Just jump on whatever you feel most comfortable, as it’s natural to change your setup as per your needs and experiences!

Welcome! I think we’re coming from a similar position so I’ll share my experience.

I’m in the process Of setting up security spy which is a Mac based NVR with a home assistant integration. I bought a Mac mini for that and my original plan was a VM running Ubuntu server. I installed parallels and got it running. Everything was fine until I decided I wanted to switch from deconz with a conbee II to Zigbee2mqtt using a TI project board. I was struggling to pass through the usb device to the VM so switched to Docker and got that up and running. My point is that you’ve got options and you can probably make them all work.

I’m in the process of setting up an HDMI/USB based touch screen monitor to use as a dashboard.

As far as operating systems go… life is easier with a modern OS. That’s probably going to come down to the graphics card in the Mac Pro.

I recently rebuilt my Mac mini setup for a couple reasons: it was running very slowly with the latest versions of macOS, and I had too any layers with macOS, VMware Fusion, Linux, and finally Docker.

I decided to go with Ubuntu Server 20.04 as the base OS and it’s been great. I run a bunch of services in Docker containers on this system, including Home Assistant. I also switched to an SSD drive (external via USB 3, as the internal HDD drive is difficult to access), which has been great as well.

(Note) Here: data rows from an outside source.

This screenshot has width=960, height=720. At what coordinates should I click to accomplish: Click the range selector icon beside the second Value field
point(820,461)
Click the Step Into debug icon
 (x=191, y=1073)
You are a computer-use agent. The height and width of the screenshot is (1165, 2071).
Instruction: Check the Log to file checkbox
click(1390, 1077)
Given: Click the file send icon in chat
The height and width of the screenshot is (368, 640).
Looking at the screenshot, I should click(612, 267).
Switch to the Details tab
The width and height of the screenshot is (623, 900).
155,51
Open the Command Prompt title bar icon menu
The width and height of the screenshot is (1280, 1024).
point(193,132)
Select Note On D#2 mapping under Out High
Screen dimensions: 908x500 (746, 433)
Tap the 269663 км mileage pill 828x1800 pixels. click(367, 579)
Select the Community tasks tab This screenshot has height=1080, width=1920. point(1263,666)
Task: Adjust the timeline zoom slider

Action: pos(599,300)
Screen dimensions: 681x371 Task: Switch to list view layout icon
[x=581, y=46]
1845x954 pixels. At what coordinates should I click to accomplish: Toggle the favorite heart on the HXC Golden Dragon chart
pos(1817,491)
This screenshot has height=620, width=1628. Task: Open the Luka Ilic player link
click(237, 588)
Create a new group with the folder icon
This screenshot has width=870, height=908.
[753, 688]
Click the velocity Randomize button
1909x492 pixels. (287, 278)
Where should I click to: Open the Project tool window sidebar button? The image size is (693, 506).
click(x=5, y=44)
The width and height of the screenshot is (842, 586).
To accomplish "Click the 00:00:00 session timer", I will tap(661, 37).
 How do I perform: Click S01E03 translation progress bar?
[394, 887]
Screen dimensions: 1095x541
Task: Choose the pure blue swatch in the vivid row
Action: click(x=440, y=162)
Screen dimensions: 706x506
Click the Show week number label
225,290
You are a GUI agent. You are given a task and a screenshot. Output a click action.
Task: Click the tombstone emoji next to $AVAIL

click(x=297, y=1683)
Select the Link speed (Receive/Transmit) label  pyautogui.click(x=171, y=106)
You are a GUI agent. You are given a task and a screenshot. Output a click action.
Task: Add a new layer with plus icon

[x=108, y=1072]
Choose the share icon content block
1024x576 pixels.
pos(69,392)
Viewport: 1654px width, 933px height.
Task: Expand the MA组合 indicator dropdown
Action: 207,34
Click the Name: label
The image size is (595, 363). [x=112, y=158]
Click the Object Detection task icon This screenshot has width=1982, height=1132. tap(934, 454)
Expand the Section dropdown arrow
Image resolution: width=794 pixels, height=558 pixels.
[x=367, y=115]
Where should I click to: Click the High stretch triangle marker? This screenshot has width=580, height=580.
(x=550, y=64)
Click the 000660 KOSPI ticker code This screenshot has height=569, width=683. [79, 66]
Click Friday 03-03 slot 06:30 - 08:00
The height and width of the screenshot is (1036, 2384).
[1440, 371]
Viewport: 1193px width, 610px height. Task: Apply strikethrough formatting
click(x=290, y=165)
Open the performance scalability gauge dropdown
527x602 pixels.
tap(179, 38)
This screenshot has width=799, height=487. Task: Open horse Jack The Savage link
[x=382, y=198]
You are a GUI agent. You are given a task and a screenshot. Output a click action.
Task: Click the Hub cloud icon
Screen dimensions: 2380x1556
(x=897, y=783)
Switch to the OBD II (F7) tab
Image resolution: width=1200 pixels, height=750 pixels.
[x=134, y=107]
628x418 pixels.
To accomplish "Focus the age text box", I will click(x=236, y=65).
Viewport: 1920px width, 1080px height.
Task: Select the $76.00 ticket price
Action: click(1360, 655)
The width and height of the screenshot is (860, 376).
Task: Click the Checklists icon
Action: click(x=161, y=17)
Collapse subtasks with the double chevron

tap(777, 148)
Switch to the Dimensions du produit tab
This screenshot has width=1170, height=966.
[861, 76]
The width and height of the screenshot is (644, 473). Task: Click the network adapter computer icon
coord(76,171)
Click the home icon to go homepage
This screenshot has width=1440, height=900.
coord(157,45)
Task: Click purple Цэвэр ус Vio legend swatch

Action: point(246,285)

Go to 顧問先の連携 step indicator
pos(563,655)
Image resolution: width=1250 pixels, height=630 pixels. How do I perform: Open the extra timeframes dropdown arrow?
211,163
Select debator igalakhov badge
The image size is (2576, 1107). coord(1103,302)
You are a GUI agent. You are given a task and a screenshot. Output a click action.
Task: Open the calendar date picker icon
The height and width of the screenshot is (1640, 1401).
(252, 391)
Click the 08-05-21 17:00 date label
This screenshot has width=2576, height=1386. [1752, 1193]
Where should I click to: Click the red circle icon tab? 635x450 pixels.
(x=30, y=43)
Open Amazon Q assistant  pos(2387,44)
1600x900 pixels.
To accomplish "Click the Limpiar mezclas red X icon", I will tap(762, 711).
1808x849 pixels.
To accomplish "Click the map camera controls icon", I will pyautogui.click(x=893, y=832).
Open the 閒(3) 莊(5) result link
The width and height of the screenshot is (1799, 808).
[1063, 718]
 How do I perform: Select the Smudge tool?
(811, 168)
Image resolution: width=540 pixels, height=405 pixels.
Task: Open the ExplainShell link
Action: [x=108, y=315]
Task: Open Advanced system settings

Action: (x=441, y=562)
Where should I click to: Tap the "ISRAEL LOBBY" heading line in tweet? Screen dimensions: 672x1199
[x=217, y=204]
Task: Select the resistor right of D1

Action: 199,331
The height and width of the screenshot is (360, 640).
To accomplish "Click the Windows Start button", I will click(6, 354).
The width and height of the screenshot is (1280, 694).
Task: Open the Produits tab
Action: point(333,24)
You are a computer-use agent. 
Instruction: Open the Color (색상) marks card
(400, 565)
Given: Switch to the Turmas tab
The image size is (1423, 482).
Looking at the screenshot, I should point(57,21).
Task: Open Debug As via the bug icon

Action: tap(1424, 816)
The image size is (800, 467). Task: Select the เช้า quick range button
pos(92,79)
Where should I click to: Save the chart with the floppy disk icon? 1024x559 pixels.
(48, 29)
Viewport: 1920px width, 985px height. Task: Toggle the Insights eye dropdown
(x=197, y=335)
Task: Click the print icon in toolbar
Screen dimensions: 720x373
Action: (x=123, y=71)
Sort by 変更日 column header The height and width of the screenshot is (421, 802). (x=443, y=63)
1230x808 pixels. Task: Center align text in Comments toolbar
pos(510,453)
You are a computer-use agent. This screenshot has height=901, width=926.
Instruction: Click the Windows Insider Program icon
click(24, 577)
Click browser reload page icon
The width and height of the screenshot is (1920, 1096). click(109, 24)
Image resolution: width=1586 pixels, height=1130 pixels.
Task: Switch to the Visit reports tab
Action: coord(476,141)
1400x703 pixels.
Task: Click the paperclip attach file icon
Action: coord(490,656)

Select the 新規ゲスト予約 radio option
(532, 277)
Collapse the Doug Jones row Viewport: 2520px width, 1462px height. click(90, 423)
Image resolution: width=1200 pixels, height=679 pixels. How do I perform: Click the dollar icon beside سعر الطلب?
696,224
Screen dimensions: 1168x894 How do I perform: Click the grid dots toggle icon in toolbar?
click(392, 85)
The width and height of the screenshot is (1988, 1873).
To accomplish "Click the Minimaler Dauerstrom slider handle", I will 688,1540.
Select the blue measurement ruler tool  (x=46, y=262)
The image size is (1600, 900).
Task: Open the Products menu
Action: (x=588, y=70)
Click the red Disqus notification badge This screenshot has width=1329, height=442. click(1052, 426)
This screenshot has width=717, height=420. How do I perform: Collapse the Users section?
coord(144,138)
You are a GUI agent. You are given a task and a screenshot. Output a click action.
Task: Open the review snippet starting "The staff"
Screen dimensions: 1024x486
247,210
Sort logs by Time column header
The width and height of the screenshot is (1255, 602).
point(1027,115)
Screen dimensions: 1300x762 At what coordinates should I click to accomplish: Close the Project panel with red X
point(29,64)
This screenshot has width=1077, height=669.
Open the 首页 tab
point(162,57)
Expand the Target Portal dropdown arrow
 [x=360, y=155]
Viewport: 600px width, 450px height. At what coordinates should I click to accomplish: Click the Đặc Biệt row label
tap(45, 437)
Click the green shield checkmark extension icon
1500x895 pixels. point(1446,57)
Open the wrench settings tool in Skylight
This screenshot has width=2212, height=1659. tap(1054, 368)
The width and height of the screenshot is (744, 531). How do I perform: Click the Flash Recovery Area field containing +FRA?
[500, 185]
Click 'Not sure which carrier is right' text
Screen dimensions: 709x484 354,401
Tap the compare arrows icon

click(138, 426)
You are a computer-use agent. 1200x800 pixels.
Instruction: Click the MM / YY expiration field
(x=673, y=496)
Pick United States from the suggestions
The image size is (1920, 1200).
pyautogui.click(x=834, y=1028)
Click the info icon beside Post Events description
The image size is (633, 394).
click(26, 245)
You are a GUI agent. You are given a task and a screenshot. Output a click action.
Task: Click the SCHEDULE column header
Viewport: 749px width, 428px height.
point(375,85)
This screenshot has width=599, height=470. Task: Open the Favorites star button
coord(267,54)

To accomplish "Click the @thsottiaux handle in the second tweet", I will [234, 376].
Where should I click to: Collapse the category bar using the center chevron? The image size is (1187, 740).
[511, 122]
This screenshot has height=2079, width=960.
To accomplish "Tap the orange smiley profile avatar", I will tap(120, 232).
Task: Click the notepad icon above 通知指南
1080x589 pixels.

I would definitely recommend a similar setup in your case. Let me know what you think or if you run into any trouble.

1 Like

I love MacOS, but you’ll have more trouble than it’s worth for this. Wipe the drive and install Linux, Debian or Ubuntu. Make your life easier. That’s what I did with the 2012 Mini I run HA on.

Terry

1 Like

Thank you for all the good info!

I’m leaning towards the Ubuntu base route and learning/using Docker. It looks like there are already containers for HA, ZoneMinder and Plex. I’ll put out an update after I’ve played around for a bit.